To this we add that (a) plaintiffs’ suit was not started until two years after their medical bills had been rejected, (b) this helps explain why no prejudice ensued for the plaintiffs and it is noteworthy that none is ascribed to the relatively short “delay” in answering before the “default” judgment was taken so precipitously, and (c) presumably, the bank is not judgment proof, if ever the plaintiffs can demonstrate their cause has any merit.

Finally, while it should be superfluous to have to do so, I observe, as do my fellow dissenters, that, while in Barasch it was a plaintiff who was moving to open its default, here it was a defendant. A plaintiff, invoking the aid of a court, bears the burden of moving the case forward. If his claim is forfeited because of a default, all he may be losing is a claim on which he never could have succeeded. A defendant, on the other hand, is usually haled into court against his will. If charged with a default, he may find himself liable for a claim which he did not owe and which never could have been proved. Consequently, discretion to vacate defaults traditionally has been exercised more liberally in favor of defendants (see Sortino v Fisher, 20 AD2d 25, 30; Siegel, Supplementary Practice Commentaries, McKinney’s Cons Laws of NY, Book 7B, CPLR C3215:24, 1981-1982 Cum Ann Pocket Part, pp 263, 264). But, an ever more voracious Barasch apparently knows no limits. It is long past the time when the line should have been drawn.
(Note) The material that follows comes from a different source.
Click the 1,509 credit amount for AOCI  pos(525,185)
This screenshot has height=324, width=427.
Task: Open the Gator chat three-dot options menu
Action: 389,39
For all these reasons, the order of the Appellate Division should be affirmed.

Chief Judge Cooke and Judges Gabrielli, Jones and Meyer concur in memorandum; Judges Wachtler and *909Fuchsberg dissent and vote to affirm in separate dissenting opinions in each of which Judge Jasen concurs.

Order reversed, with costs, the order of Supreme Court, Richmond County, reinstated, and the question certified answered in the negative.